The election is made by checking the box next to Question 6 on page 2 of Form 1041 (U.S. Income Tax Return for Estates and Trusts). If no return is required to be filed for the taxable year of the trust for which the election is made, the election is made by filing a statement with the Internal Revenue Service. The election is binding on that one tax year only; a fiduciary is free to make or not make the election in subsequent years.

Election to Treat Certain Payments of Estimated Tax as Paid by the Beneficiary

A trustee may elect to treat any portion of a payment of estimated tax made by a trust as a payment made by a beneficiary of the trust. This election may also be made by the executor of an estate in a tax year that is reasonably expected to be the last tax year of the estate. This election must be made on or before the 65th day after the close of the taxable year of the trust, which is Wednesday, March 6, 2019 for 2018 estimated tax payments.

The election is made by filing Form 1041-T (Allocation of Estimated Tax Payments to Beneficiaries). The election must be made, and the Form 1041-T filed, by March 6, 2019. The Form 1041-T may be filed with the related fiduciary income tax return (Form 1041) if they are both filed on, or before, March 6, 2019. Otherwise, the Form 1041-T is filed separately with the Internal Revenue Service Center where the Form 1041 will be filed.

▶ _DESCRIPTION OF THE TASK_
Continue the passage on tax elections for trusts and estates from the point where it ends.

▶ _DATA RECORDS_
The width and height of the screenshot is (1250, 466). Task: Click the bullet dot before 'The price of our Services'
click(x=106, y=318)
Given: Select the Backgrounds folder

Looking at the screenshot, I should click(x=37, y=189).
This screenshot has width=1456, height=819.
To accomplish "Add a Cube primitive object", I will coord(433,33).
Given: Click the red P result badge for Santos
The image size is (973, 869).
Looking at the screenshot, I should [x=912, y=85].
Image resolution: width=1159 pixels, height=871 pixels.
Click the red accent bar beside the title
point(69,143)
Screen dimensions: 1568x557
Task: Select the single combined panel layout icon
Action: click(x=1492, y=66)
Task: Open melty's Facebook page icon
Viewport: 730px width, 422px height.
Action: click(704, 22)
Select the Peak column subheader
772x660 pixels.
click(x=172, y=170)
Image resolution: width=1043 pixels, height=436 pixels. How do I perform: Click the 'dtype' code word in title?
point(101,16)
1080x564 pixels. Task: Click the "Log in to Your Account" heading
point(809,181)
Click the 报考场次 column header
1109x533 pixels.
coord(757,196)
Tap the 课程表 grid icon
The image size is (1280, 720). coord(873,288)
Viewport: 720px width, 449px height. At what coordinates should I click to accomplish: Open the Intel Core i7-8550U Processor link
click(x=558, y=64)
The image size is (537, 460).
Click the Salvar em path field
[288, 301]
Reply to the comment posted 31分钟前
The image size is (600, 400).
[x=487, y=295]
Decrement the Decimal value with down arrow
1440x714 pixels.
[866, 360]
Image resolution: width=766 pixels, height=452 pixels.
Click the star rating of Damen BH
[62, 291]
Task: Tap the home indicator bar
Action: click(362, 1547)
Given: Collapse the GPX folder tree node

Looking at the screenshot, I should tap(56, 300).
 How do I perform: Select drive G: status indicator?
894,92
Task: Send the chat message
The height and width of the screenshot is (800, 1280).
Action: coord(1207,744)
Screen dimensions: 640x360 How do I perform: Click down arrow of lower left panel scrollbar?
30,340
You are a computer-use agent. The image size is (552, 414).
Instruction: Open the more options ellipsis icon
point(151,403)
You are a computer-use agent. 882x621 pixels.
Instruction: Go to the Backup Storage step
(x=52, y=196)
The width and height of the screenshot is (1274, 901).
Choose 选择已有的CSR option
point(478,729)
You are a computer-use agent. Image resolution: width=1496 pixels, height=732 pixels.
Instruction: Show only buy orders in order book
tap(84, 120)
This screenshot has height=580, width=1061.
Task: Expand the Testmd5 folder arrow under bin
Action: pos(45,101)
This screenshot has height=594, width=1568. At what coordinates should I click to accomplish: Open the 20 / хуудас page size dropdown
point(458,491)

▶ _WRITTEN RESPONSE_
The amount elected is treated as distributed to the beneficiary on the last day of the prior taxable year (i.e., December 31, 2018 for amounts elected by March 6, 2019) and paid by the beneficiary as an estimated payment on January 15 of the following year (i.e., January 15, 2019). Amounts treated as distributions should be considered by fiduciaries when considering the distributions election discussed above.

For Example

A trust made estimated tax payments during the first three quarters of a tax year. The trust’s fiduciary then realizes that a beneficiary attained a certain age, which triggered a mandatory distribution. This mandatory distribution caused the trust’s taxable income to be distributed to the beneficiary. Consequently, the trust is expected to owe little or no tax, but the beneficiary would owe additional tax as a result of the distribution.

By making the election described above, the trust’s estimated tax payments could be treated as made by the beneficiary.